Una fórmula que parece funcionar es trasladar a las empresas el modelo de los hackaton, de tal manera que a través de comunidades online operativas y encuentros personales, se planteen a las personas que conforman una organización  una serie de retos a superar: problemas operativos, decisiones para reducir costes o incrementar rentabilidad e ingresos… El centro que estimula el cambio es el cliente. En esta etapa de digitalización urgente, las alternativas  que van a  sustituir a las formas tradicionales de trabajar pasan, obligatoriamente, por centrarse en el estudio y la comprensión de los comportamientos diferentes de los clientes que son los que, sin duda, estimulan una forma radicalmente diferente de las operaciones de venta.

Explica Mckinsey, por otra parte, en el post enlazado anteriormente, la importancia de que la cadena de valor se convierta en cadena social. ” La cadena social permite a los empleados trabajar “en voz alta” compartiendo cómo hacen las cosas”. También alienta a las personas que se encontraban aisladas de la cadena a identificar áreas en las que dependen de otros y a hacer frente, en colaboración, a problemas o cuellos de botella. Los líderes de la cadena pueden controlar estas conversaciones e inyectar sus propios puntos de vista cuando lo consideren apropiado”.

En los casos igualmente referidos de ABN-AMRO y KLM, se consiguieron varias cosas: crear una cadena social para compartir conocimientos y apoyos en tiempo real a lo largo de ambas empresas. En el caso de la compañía aeronáutica el enfoque de este operativo se dirigió hacia la captación de ideas para cambiar la percepción de la compañía y acercarse a empresarios pequeños y medianos cuando la idea extendida es que KLM se dirigía, en tono arrogante, solo a los grandes. Con su red social de involucración, KLM obtuvo más de 1.000 ideas concretas más otras 4.000 contribuciones de diverso tipo, lo que en opinión de un alto ejecutivo permitió que “la compañía abriera los ojos ante las posibilidades que ofrecía el social media para crear una visión entre su staff muy centrada en los clientes”.
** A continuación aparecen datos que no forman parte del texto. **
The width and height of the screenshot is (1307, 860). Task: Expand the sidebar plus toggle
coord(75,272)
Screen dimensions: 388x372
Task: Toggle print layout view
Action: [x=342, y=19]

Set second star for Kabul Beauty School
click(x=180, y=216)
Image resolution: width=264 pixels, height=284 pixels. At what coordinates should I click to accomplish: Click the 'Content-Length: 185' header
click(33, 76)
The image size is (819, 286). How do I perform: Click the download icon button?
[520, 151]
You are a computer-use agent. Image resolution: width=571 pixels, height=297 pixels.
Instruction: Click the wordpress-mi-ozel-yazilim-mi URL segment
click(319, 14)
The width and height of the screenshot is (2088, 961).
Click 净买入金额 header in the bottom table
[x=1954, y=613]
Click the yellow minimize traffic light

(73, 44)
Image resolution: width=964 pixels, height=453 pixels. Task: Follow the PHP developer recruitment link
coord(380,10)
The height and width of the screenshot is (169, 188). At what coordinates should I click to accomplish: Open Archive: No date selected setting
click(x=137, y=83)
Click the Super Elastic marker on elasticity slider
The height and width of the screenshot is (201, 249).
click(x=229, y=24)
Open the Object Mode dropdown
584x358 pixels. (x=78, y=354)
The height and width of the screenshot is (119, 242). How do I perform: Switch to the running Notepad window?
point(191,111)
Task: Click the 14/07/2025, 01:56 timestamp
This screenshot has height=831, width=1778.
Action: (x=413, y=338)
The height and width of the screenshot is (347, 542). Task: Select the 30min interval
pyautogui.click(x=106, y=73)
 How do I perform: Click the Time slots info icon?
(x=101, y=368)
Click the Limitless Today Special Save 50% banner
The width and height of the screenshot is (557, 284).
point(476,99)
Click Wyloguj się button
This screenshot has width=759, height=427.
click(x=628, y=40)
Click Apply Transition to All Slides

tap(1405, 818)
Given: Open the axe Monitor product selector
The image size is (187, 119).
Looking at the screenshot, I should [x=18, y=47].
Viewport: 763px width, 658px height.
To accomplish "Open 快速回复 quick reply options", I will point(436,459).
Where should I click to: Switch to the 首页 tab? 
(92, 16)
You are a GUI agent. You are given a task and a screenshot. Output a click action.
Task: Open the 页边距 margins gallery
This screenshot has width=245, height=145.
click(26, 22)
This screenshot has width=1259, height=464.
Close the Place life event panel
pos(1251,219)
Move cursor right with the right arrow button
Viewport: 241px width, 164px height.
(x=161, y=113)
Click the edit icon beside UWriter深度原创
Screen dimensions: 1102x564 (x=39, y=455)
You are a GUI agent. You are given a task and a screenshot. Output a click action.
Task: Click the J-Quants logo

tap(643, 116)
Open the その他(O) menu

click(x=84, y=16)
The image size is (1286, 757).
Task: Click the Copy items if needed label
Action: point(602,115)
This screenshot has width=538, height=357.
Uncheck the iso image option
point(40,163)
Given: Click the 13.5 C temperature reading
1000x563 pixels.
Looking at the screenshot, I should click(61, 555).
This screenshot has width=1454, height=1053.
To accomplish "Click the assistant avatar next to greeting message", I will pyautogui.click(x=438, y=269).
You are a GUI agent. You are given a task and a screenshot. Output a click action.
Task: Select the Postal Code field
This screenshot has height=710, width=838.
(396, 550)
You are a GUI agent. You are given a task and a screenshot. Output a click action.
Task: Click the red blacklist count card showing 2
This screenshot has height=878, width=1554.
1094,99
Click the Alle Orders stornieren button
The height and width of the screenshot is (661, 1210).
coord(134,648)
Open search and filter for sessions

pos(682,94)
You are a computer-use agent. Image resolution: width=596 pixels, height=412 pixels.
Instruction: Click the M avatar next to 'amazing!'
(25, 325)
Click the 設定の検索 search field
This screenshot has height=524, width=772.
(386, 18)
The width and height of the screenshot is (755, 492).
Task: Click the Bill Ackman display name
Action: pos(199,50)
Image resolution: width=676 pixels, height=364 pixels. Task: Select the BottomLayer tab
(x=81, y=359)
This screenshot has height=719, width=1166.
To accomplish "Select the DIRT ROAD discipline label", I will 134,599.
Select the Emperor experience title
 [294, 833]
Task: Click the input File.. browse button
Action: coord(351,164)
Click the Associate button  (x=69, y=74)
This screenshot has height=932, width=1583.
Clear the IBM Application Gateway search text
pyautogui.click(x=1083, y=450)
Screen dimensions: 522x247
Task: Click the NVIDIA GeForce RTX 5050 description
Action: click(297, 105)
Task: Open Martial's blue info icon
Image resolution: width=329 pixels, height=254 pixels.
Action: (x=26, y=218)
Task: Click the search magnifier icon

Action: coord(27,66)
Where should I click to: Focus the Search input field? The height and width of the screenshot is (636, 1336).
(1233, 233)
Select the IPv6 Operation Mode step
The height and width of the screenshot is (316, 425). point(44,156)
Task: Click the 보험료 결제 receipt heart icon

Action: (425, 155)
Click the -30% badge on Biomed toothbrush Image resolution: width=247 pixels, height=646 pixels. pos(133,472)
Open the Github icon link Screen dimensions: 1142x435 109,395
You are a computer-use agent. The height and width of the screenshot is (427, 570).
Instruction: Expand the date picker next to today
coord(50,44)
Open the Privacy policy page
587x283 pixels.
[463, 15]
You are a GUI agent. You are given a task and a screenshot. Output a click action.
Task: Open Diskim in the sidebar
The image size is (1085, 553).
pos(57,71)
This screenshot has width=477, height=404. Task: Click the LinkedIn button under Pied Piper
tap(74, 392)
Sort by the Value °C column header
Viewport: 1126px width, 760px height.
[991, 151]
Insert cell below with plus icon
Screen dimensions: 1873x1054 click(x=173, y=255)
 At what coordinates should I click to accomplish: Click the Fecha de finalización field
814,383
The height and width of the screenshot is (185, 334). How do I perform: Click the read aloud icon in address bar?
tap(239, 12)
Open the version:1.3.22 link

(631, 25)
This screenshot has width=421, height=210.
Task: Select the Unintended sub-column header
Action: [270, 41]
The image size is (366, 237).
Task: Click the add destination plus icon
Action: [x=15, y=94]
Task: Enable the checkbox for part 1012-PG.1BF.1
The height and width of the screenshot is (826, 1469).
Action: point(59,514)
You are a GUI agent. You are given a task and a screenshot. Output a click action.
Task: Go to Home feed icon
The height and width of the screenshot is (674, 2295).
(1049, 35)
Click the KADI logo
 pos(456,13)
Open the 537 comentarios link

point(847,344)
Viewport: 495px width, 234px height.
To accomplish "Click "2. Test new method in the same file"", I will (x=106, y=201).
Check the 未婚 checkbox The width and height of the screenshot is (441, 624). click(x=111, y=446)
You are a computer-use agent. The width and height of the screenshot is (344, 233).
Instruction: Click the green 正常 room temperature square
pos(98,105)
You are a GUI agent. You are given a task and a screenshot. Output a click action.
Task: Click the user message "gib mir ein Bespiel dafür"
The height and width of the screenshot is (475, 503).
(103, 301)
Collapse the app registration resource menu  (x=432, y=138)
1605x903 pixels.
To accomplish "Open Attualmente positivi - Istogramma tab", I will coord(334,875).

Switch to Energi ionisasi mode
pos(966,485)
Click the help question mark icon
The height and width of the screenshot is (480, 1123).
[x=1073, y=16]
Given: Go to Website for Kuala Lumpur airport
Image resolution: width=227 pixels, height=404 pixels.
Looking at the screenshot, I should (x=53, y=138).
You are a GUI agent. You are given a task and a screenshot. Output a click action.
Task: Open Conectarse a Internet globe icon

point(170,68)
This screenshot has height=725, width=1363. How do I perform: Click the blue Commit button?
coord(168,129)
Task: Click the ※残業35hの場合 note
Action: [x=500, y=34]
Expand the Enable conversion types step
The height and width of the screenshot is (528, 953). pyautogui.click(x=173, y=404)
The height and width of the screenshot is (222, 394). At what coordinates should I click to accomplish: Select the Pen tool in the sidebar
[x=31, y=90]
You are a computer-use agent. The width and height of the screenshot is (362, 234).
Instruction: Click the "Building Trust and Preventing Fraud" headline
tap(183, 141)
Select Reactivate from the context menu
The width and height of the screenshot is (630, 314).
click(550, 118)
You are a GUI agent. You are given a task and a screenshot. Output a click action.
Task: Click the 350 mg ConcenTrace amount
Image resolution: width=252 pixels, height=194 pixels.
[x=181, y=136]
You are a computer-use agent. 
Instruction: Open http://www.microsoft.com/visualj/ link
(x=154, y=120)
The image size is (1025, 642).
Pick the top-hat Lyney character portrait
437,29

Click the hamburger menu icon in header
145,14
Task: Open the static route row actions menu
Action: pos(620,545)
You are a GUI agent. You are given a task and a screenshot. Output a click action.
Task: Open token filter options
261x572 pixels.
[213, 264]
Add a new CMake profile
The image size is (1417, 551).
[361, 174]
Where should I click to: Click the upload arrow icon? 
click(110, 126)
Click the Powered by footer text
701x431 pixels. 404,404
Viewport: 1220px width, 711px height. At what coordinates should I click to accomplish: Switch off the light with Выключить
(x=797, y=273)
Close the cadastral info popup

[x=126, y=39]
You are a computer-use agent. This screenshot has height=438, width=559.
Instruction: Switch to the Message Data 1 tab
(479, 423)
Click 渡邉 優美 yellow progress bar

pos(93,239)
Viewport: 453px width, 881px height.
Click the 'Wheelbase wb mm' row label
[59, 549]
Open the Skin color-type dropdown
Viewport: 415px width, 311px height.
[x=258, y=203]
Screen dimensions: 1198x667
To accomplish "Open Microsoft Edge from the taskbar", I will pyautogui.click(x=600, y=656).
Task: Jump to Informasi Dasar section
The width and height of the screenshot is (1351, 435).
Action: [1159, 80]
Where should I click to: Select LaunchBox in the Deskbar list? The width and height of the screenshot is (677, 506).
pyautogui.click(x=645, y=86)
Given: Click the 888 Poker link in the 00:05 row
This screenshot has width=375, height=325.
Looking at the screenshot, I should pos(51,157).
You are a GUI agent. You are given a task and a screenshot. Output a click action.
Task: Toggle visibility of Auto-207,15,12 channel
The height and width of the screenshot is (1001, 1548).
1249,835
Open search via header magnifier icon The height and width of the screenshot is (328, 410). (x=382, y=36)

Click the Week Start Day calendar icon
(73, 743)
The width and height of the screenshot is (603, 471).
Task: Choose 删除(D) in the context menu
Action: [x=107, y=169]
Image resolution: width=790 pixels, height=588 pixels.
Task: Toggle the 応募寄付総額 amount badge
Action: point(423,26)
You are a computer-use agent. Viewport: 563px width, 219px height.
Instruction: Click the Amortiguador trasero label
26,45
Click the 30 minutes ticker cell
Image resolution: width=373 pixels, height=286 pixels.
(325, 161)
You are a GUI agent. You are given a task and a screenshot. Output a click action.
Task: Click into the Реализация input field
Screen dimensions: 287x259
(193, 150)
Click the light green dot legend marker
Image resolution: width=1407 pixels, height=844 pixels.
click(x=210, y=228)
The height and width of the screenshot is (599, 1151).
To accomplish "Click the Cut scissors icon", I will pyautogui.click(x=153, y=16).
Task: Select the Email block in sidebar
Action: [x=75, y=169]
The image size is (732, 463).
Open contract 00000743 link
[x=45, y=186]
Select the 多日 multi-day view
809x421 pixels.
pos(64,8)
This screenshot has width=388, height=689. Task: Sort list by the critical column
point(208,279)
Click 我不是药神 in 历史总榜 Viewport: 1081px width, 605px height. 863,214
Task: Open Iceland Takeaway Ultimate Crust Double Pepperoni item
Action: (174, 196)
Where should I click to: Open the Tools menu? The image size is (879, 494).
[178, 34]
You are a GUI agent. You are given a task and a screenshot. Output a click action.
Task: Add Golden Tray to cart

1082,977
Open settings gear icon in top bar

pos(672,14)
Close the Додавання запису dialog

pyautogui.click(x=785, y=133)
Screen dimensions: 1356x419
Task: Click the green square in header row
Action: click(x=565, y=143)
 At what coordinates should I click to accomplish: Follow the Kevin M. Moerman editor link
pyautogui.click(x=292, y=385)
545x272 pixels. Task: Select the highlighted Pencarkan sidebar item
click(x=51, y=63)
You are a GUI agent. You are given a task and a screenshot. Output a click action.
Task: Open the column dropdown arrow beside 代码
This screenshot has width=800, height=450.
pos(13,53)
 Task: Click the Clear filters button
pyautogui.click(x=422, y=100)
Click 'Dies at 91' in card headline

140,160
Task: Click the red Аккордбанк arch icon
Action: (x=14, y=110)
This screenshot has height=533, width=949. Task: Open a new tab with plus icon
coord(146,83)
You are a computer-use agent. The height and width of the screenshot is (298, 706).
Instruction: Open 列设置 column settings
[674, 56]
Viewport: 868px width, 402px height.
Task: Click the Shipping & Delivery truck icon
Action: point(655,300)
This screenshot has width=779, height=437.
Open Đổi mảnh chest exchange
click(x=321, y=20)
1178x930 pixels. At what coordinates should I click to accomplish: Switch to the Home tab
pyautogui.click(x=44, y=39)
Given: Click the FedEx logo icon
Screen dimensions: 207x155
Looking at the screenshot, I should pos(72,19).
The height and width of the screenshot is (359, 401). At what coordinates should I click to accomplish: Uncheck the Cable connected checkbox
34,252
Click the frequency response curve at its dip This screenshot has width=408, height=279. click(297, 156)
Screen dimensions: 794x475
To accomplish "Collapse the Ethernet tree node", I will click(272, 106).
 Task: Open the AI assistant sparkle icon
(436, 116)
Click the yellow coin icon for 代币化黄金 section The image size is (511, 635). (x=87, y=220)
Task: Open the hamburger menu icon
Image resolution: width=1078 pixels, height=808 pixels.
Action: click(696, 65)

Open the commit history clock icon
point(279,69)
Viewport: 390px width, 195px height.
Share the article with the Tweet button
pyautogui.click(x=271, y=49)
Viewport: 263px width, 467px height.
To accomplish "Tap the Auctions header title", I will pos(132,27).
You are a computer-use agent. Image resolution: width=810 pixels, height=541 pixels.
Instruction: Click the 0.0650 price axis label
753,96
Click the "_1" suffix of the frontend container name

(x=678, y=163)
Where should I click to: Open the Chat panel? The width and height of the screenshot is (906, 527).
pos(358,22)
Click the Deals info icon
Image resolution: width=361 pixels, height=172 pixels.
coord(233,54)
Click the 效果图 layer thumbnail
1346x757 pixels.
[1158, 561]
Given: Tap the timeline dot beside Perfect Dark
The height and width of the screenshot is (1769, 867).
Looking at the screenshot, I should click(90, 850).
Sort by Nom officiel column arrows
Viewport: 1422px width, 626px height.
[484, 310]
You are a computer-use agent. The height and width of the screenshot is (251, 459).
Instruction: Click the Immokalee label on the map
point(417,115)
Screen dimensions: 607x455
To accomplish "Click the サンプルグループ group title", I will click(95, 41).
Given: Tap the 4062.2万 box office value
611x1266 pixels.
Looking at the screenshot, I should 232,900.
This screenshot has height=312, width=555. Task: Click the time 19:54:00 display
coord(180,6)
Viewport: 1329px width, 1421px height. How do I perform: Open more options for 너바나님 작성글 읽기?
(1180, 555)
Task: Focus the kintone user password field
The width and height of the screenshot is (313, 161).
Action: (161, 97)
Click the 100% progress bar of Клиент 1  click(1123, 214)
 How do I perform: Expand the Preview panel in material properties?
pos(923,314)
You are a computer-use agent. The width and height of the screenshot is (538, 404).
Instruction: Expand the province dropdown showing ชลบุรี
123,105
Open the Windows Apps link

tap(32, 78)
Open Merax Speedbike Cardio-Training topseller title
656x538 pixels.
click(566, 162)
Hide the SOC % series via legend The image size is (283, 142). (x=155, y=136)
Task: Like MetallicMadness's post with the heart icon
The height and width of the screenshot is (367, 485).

Lo bueno, podría concluir, es que el cambio digital no es cuestión solo de máquinas, sino que las máquinas nos ponen en la tesitura, a las personas, de coordinarnos mediante la participación. La tecnología nos otorga propiedades que vienen a consagrar la superación de una serie de limitaciones que vienen de lejos. Esta capacitación ayuda a las personas y favorece, en el ámbito empresarial, a la superación de una colección de referentes muy antiguos sobre gestión y formas de organizarse. “Participar es mejor porque participar es más humano y además más rentable para las empresas”. A ese punto escalamos dentro de nuestra evolución, y a alcanzarlo nos está ayudando la tecnología que nosotros mismos inventamos.